**WHAT NEEDS TO BE DONE**:
From the first record to the last, write each one out again exactly.

**SOURCE DATA**:
******
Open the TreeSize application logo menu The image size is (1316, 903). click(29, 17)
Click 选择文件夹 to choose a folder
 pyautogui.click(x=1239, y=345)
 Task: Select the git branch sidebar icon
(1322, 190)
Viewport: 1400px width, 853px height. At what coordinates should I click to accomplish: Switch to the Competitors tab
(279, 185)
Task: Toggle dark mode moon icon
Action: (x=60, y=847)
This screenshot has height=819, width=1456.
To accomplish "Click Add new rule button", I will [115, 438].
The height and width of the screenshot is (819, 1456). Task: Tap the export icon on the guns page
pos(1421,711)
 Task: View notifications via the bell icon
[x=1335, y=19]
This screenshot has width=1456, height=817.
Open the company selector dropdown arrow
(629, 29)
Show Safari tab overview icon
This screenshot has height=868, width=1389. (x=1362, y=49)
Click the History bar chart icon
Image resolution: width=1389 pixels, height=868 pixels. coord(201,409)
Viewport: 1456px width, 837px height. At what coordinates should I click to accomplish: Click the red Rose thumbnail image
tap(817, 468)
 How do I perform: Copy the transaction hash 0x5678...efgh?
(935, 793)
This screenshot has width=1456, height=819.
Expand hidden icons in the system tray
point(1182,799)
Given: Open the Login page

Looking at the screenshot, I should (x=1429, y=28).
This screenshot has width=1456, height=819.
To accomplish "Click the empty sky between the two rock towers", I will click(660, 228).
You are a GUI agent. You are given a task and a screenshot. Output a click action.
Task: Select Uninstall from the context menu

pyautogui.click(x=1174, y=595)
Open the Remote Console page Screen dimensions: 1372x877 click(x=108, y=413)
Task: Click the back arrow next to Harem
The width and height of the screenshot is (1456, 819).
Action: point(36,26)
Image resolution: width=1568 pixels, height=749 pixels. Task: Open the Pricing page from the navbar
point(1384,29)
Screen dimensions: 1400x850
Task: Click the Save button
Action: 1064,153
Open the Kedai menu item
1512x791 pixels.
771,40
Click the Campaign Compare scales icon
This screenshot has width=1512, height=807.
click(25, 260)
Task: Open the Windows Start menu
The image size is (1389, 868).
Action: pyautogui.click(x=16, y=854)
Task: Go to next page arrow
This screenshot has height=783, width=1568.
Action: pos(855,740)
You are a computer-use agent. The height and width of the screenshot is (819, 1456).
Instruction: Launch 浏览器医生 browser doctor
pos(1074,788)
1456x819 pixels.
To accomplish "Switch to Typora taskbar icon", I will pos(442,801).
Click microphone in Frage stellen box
******
**SOLUTION TO THE EXERCISE**:
Open the TreeSize application logo menu The image size is (1316, 903). click(29, 17)
Click 选择文件夹 to choose a folder
 pyautogui.click(x=1239, y=345)
 Task: Select the git branch sidebar icon
(1322, 190)
Viewport: 1400px width, 853px height. At what coordinates should I click to accomplish: Switch to the Competitors tab
(279, 185)
Task: Toggle dark mode moon icon
Action: (x=60, y=847)
This screenshot has height=819, width=1456.
To accomplish "Click Add new rule button", I will [115, 438].
The height and width of the screenshot is (819, 1456). Task: Tap the export icon on the guns page
pos(1421,711)
 Task: View notifications via the bell icon
[x=1335, y=19]
This screenshot has width=1456, height=817.
Open the company selector dropdown arrow
(629, 29)
Show Safari tab overview icon
This screenshot has height=868, width=1389. (x=1362, y=49)
Click the History bar chart icon
Image resolution: width=1389 pixels, height=868 pixels. coord(201,409)
Viewport: 1456px width, 837px height. At what coordinates should I click to accomplish: Click the red Rose thumbnail image
tap(817, 468)
 How do I perform: Copy the transaction hash 0x5678...efgh?
(935, 793)
This screenshot has width=1456, height=819.
Expand hidden icons in the system tray
point(1182,799)
Given: Open the Login page

Looking at the screenshot, I should (x=1429, y=28).
This screenshot has width=1456, height=819.
To accomplish "Click the empty sky between the two rock towers", I will click(660, 228).
You are a GUI agent. You are given a task and a screenshot. Output a click action.
Task: Select Uninstall from the context menu

pyautogui.click(x=1174, y=595)
Open the Remote Console page Screen dimensions: 1372x877 click(x=108, y=413)
Task: Click the back arrow next to Harem
The width and height of the screenshot is (1456, 819).
Action: point(36,26)
Image resolution: width=1568 pixels, height=749 pixels. Task: Open the Pricing page from the navbar
point(1384,29)
Screen dimensions: 1400x850
Task: Click the Save button
Action: 1064,153
Open the Kedai menu item
1512x791 pixels.
771,40
Click the Campaign Compare scales icon
This screenshot has width=1512, height=807.
click(25, 260)
Task: Open the Windows Start menu
The image size is (1389, 868).
Action: pyautogui.click(x=16, y=854)
Task: Go to next page arrow
This screenshot has height=783, width=1568.
Action: pos(855,740)
You are a computer-use agent. The height and width of the screenshot is (819, 1456).
Instruction: Launch 浏览器医生 browser doctor
pos(1074,788)
1456x819 pixels.
To accomplish "Switch to Typora taskbar icon", I will pos(442,801).
Click microphone in Frage stellen box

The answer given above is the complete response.